At the start of the year the Group launched iD, a new mobile
network focused on providing users with increased contract
flexibility, greater access to free data roaming and
competitively priced 4G tariffs. The performance of iD in the
UK has been very positive and the business now has an active
customer base of over 335,000 subscribers.
Nordics
The Nordic business has performed well in a challenging
economic environment, delivering 6% growth on a local
currency basis. However, revenue in Sterling was down 3% to
£2,632 million (2014/15: £2,709 million) predominantly due to
the devaluation of the Norwegian Krone relative to Sterling.

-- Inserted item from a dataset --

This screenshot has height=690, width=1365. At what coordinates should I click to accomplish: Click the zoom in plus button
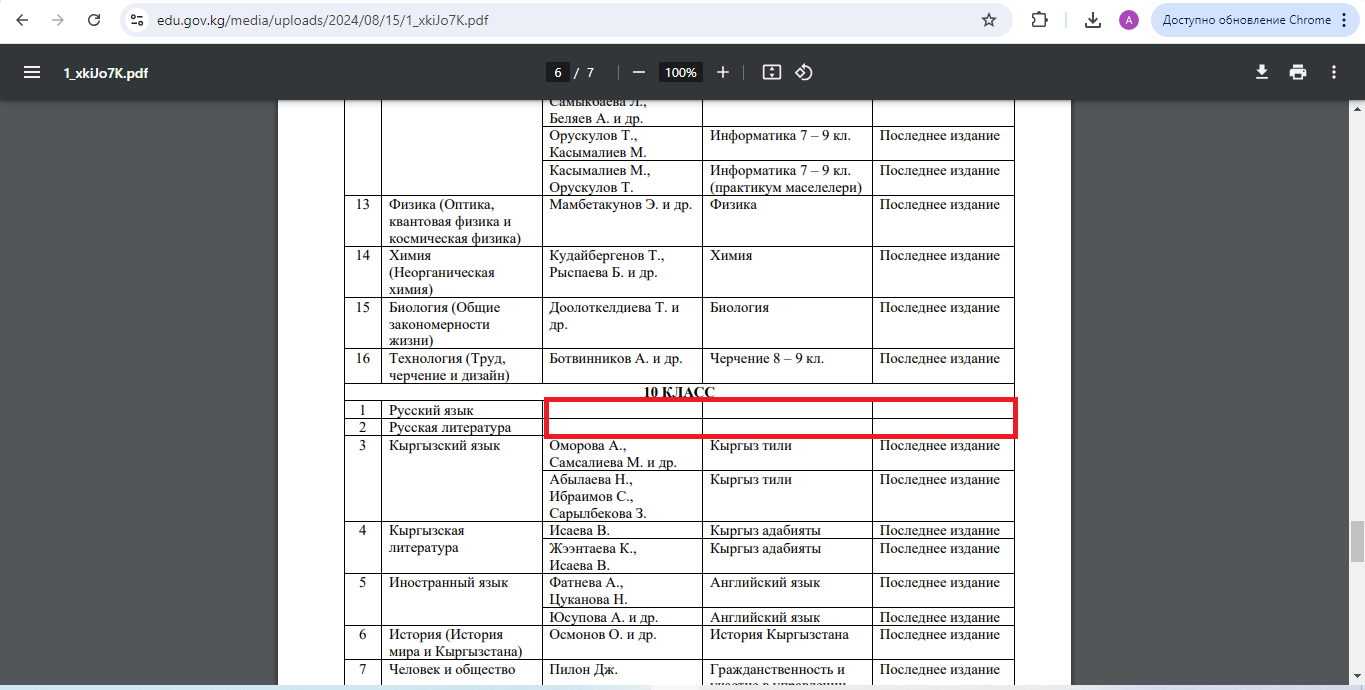coord(723,72)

Like-for-like revenue was up 4% despite the challenging
commercial environment and some aggressive competitive
pricing. The growth in like-for-like revenue was driven by white
goods, mobiles and laptops, offsetting weakness in PCs and
tablets. We have continued to focus on ensuring competitive
pricing against pure players, albeit with some margin impact.
In local currency, our Nordic business delivered record
earnings but, due to the adverse movement in foreign
exchange, both from translation of local currency results
into Sterling, as well as margin pressure due to increased
buying costs, Nordic Headline EBIT was £79 million
(2014/15: £86 million).
The Merger has continued to benefit the Nordics with the
launch of Elkjøp Phonehouse stores in Norway, and the
integration of Phone House Sweden into ElGiganten. The
extension of the Jönköping warehouse to create Europe’s
most advanced small products distribution centre is also
progressing well.
In November 2015 InfoCare, a services and repair business,
was acquired in order to further the Group’s services strategy.

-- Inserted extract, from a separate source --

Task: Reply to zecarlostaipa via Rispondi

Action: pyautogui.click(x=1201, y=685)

This business has now been successfully integrated into the
wider Nordics business. The Epoq kitchen business also
continues to deliver very encouraging results with strong
revenue growth driving market share and appliance sales.
Southern Europe
Southern Europe had strong underlying results with like-for-like
revenue up 4%, largely driven by the business in Greece which
continues to perform extremely well in the face of a challenging
environment. The Greek business benefited from strong
growth in white goods and tablets, which more than offset
some weakness in TV and laptops following the end of a
government laptop promotion in the prior year. Whilst post-pay
volumes were down in Spain we continue to pivot the model in
line with the market to offer multi-play, sim-only and handset
only, whilst successfully retaining our market share.